[Task directions]: Only the pictures should be dropped; every line of the data must come back exactly as written.

[Records to use]:
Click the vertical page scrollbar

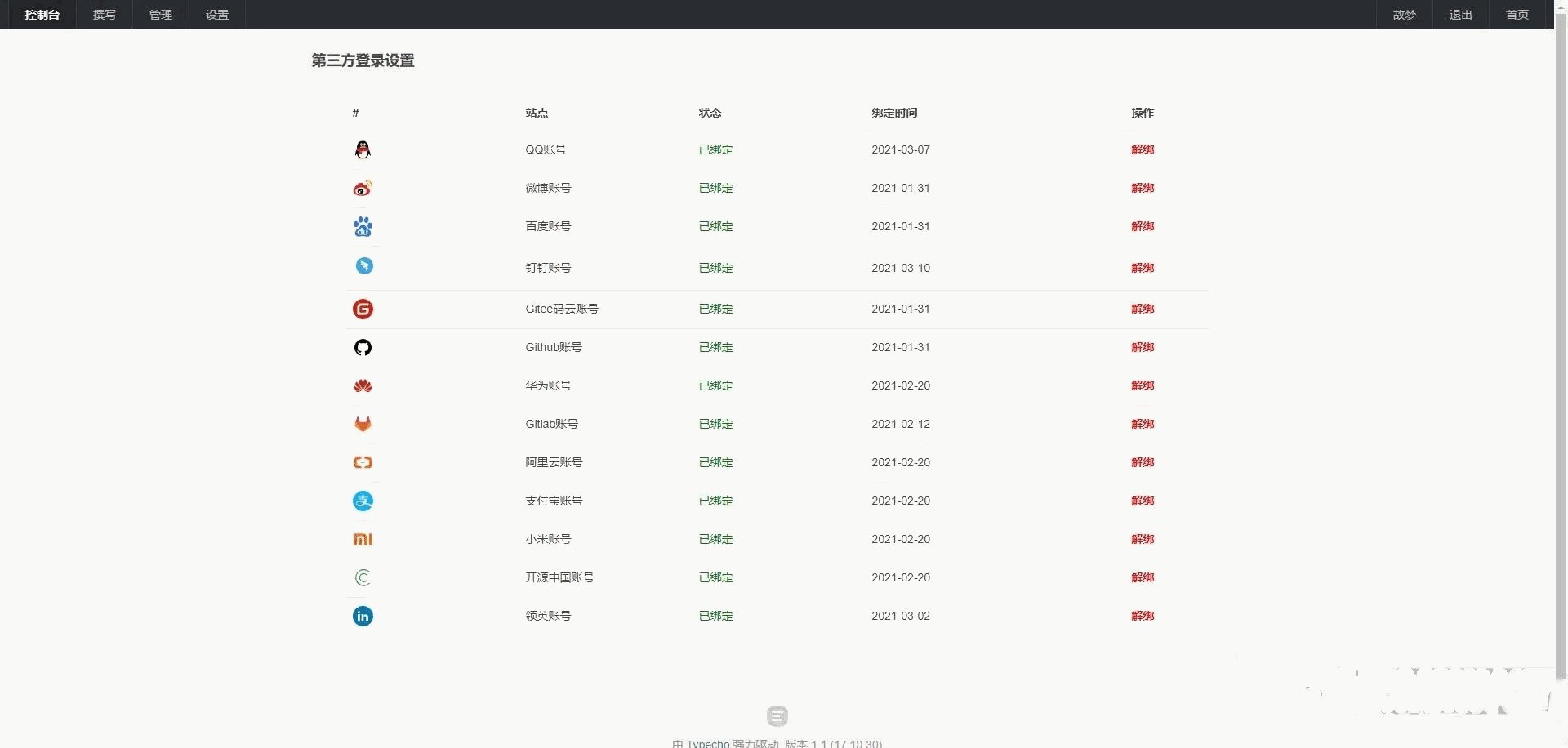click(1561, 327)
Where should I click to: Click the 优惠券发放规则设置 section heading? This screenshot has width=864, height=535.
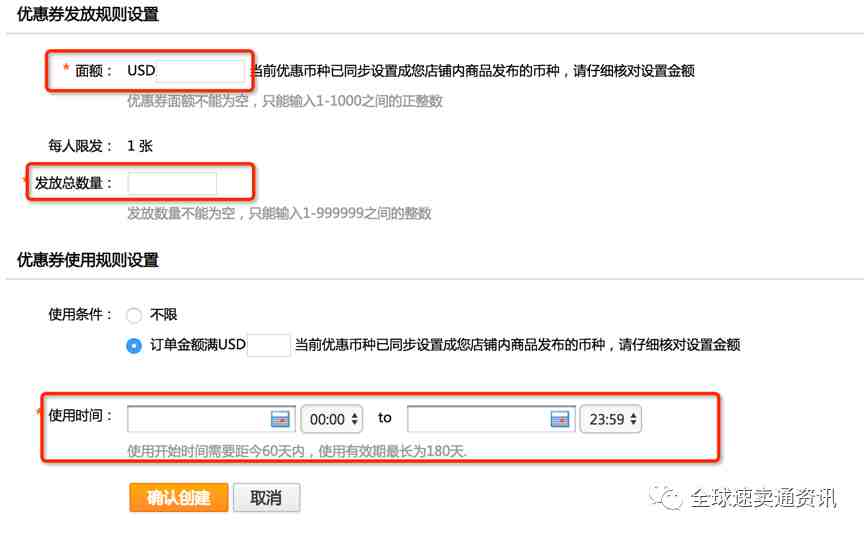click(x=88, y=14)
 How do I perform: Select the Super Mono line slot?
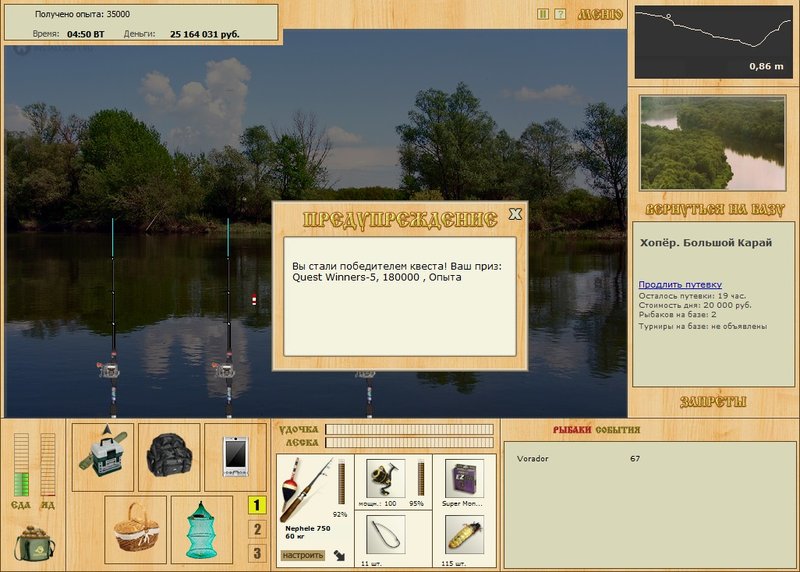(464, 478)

[Your response]:
Click the vertical page scrollbar

click(1561, 327)
Where should I click to: Click the 优惠券发放规则设置 section heading? This screenshot has width=864, height=535.
click(x=88, y=14)
 How do I perform: Select the Super Mono line slot?
(464, 478)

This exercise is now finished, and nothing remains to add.